当时我很迷惑，后来我向老师如实反映问题，他听完我的叙述后想了想，让我把培养基拿给他看，然后告诉我，你的培养基颜色太深了，肯定偏碱，细胞在偏碱的情况下培养，耐受能力会逐渐下降，可能是产生脱壁现象的原因。

后来我重新测了一下培养基，为7.5左右，我用灭菌的HCL调了一下，培养基颜色变成淡红透亮。再次培养，发现细胞贴壁比较好了，搏动效果也不错。因此，我以后每次培养前都要重新调好pH值，我觉得很多因素是能影响pH值的，这也算是实验的一点收获吧。

低级错误浪费时间

作者：冬日阳光

在做实验时经常会有一些低级错误的发生，例如，我在做细胞免疫组化时就发生了这样的一个错误：我的细胞是养在24孔板里的，细胞固定时我就直接加入了丙酮固定，结果板子里面一片白白的，这时才赶紧询问他人，方知塑料制品会被丙酮所溶，真是好笨。

另有一次，我做细胞爬片时，因为觉得盖玻片不好处理，就自做主张地用了载玻片，那可是我自己花钱去做的小玻片。结果是虽然细胞长在了上面，但是用荧光显微镜观察细胞染色情况时却怎么也看不清楚，换用了盖玻片就好了。结果被实验室主任训了一顿：谁让你自做主张换玻片的？唉，不仅花了钱，浪费了时间，白费了心血，才得出这样的结论。

昆虫细胞培养体会

作者：savid888

鄙人也算养了快一年的昆虫细胞了，而且最近又在做昆虫血液的原代培养，积累了点点经验，说出来大家共勉。

首先，要广泛阅读细胞培养方面的专业书籍，打造自己扎实的专业基础，为以后的操作做准备。这方面的书有很多，《体外培养的原理与技术》，薛庆善主编，科学出版社；《细胞实验指南》，D.L.斯佩克特，etc著，黄培堂等译；《细胞培养》，司徒镇强等。

其次，每种细胞的培养条件都不相同，别人的经验和书本上的protocal都只能作为参考，真正重要的是自己培养过程中的不断摸索，这就需要对自己培养过程中细胞出现的状况作详细记录，随时总结。
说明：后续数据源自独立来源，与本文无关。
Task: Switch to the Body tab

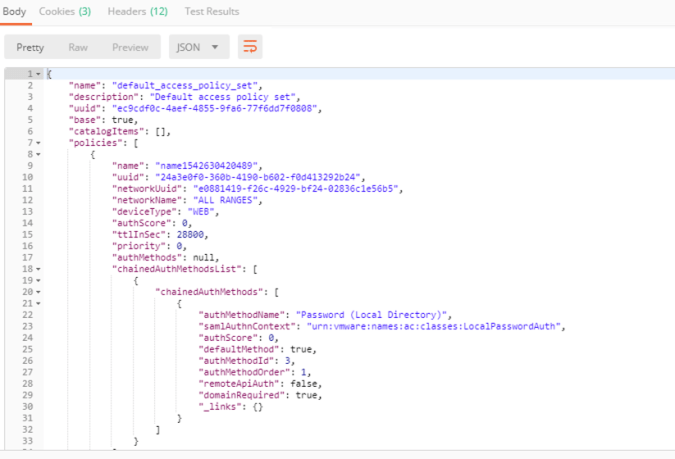Action: pyautogui.click(x=15, y=11)
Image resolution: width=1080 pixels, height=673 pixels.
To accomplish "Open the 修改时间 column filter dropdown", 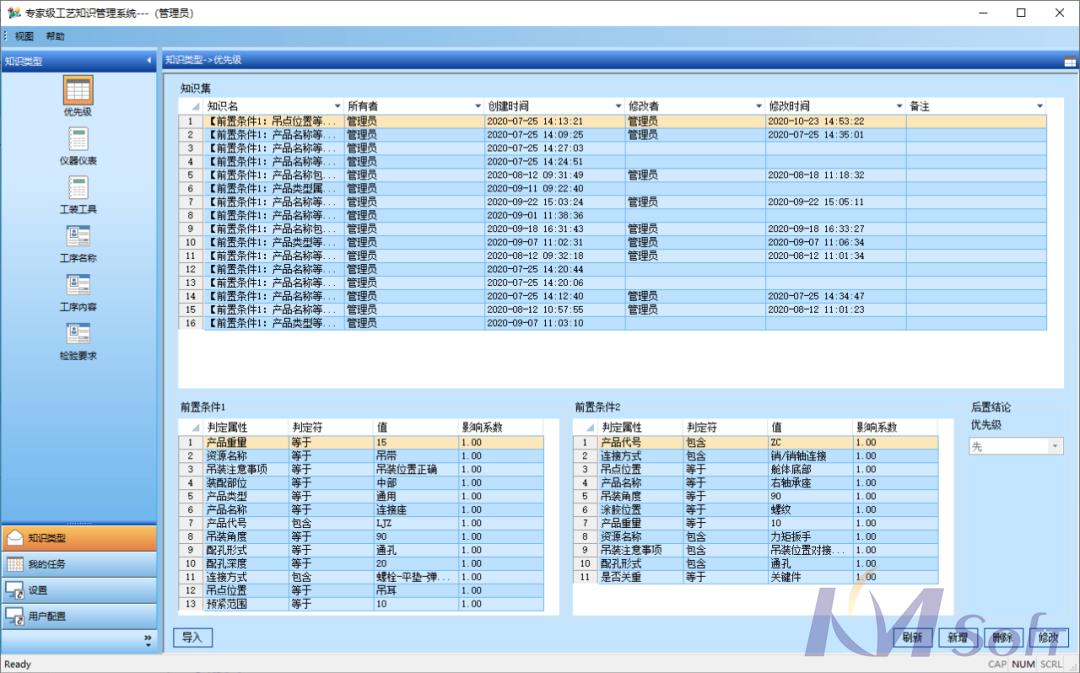I will (898, 105).
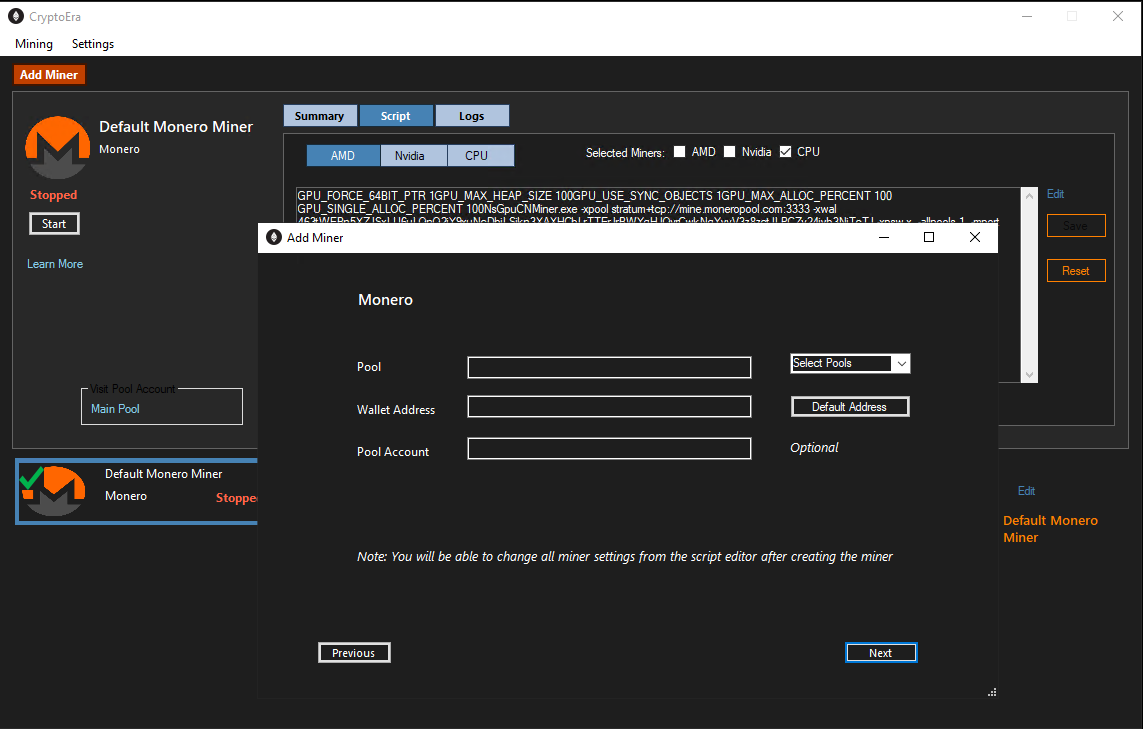Open the Mining menu
The image size is (1143, 729).
(x=34, y=44)
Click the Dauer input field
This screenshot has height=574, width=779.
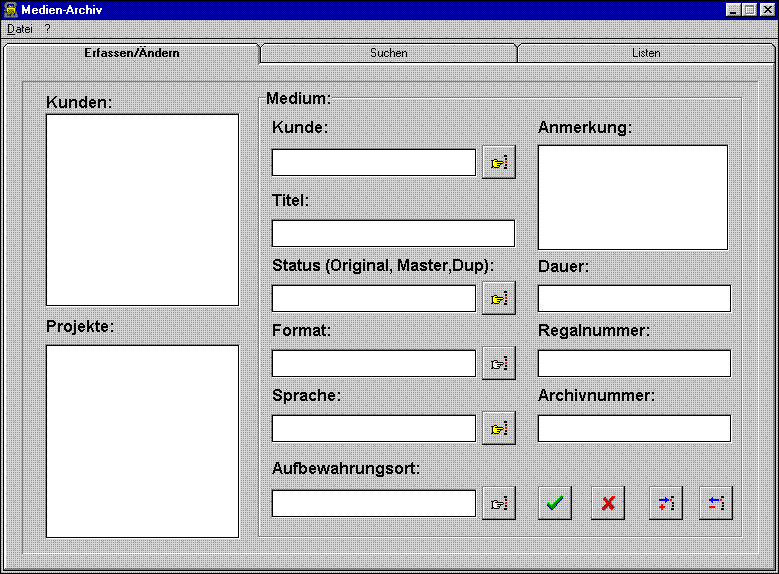pyautogui.click(x=634, y=298)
再次，培养要有极大的耐心，过程中的影响因素又很多，这又是细活，其过程需要考虑各种影响因素，当出现问题时一一加以排除，找到最佳解决方案。我在这里没有讨论细胞培养的细节问题，因为那样的话是说不完的。

如何防止细胞污染

作者：tangdl2000

我就怎样防止污染说说我的体会。每个人都担心细胞被污染，每个人都有碰到自己的细胞被污染。起初我学习细胞培养的时候，都是向师哥师姐学习，基本上就是依葫芦画瓢。随着时间的推移，自己也就觉得有些步骤可以省略，有些就要注意。

我个人认为比较重要的几点如下：

1.东西一定要用自己的。既不要借别人的，也不要借给别人。可能大家觉得比较自私。实际上还是很有好处的。并不是每个人的操作都规范，因此相互之间串着用，很容易造成交叉污染。

2.我习惯口对口倒液体，在倒前倒后都要在酒精灯上过一下。自己认为比起用吸管吸更能很好的防止污染。步骤越简单，越能防止污染，而且还能节省很多吸管。

3.一次将所有的所需要试剂、工具放入工作台。不要做到半路，又出工作间拿东西，这样增加了污染的机会。

4.整个操作要快、动作要轻、而且不要干其他的事情。比如手机响了，最好不要接。我一般操作的时候将手机关了，手机声音响起，好烦躁。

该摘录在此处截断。